**** RECORDS SHOWN ****
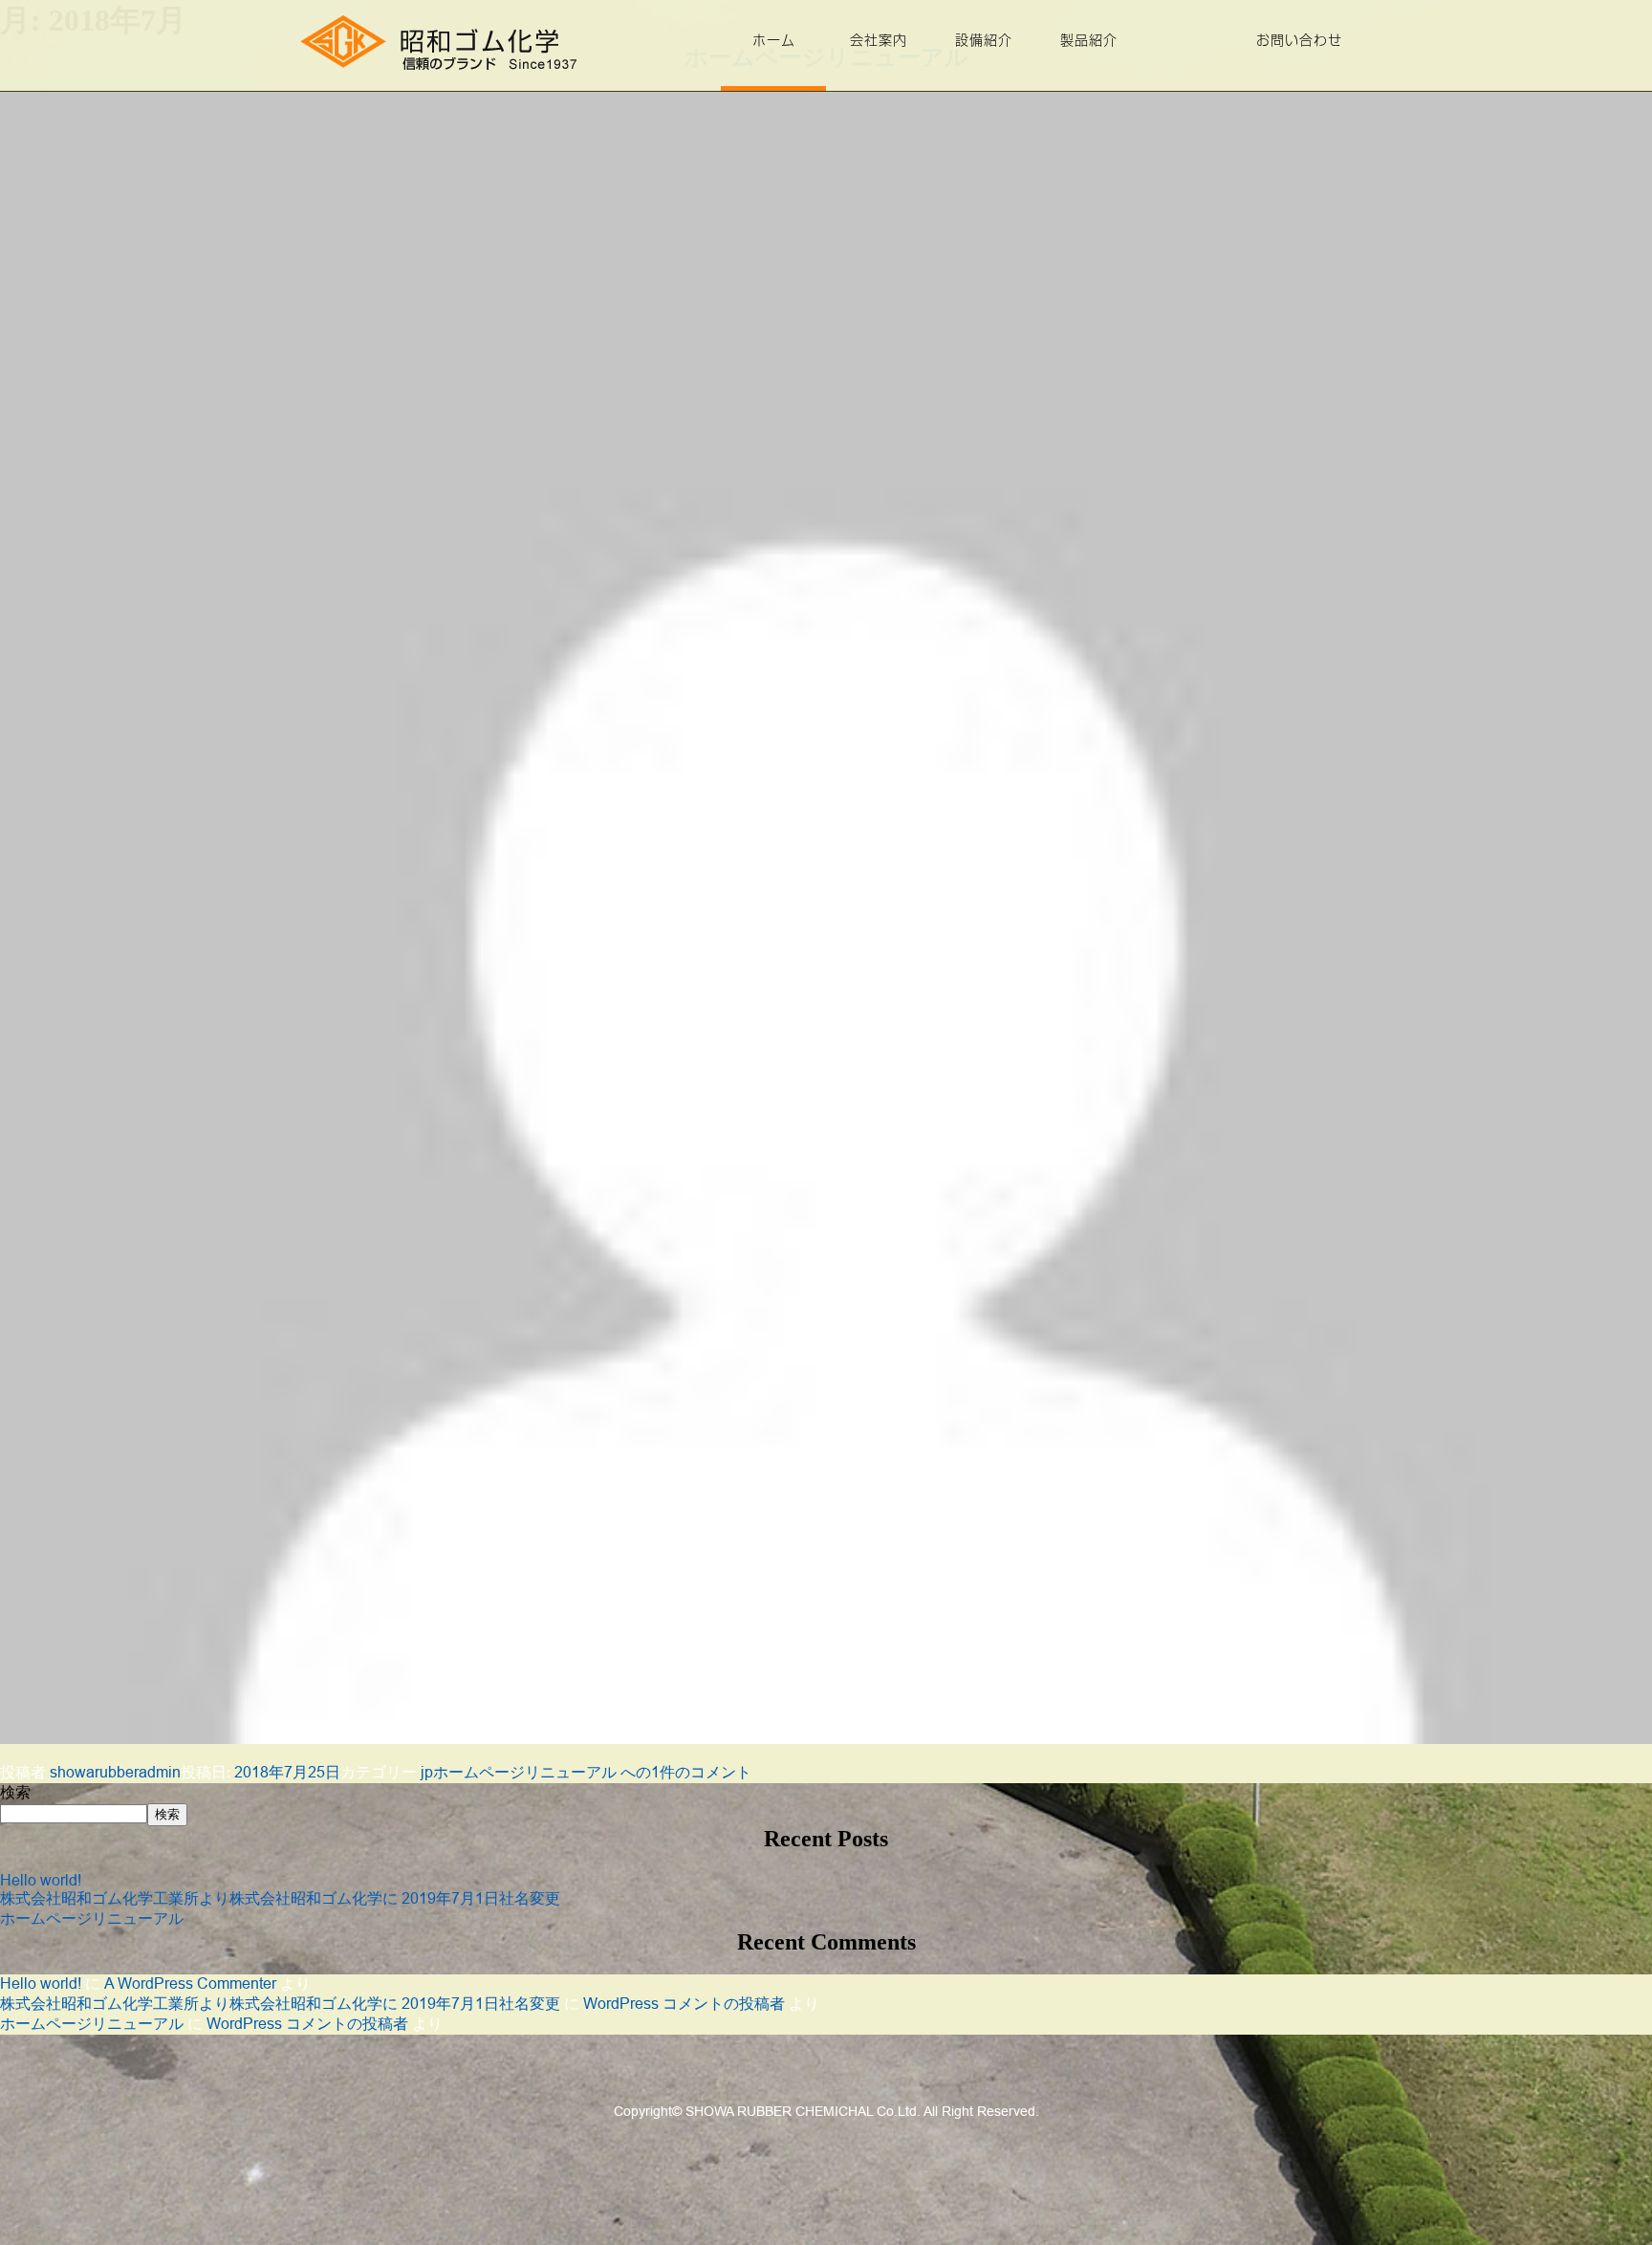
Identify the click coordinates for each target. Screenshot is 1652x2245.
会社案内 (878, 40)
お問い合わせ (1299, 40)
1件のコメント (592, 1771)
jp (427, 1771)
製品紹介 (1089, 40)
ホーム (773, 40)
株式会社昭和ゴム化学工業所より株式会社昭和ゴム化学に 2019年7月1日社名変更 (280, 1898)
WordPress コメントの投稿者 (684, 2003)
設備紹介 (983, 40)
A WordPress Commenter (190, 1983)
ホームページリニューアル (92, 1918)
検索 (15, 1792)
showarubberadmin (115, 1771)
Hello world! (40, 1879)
****
- _TASK INSTRUCTIONS_
Repeat the entries exactly. Any picture is to be left out.

- _EXERCISE RESULT_
Identify the click coordinates for each target. Screenshot is 1652x2245.
会社案内 (878, 40)
お問い合わせ (1299, 40)
1件のコメント (592, 1771)
jp (427, 1771)
製品紹介 (1089, 40)
ホーム (773, 40)
株式会社昭和ゴム化学工業所より株式会社昭和ゴム化学に 2019年7月1日社名変更 (280, 1898)
WordPress コメントの投稿者 (684, 2003)
設備紹介 (983, 40)
A WordPress Commenter (190, 1983)
ホームページリニューアル (92, 1918)
検索 (15, 1792)
showarubberadmin (115, 1771)
Hello world! (40, 1879)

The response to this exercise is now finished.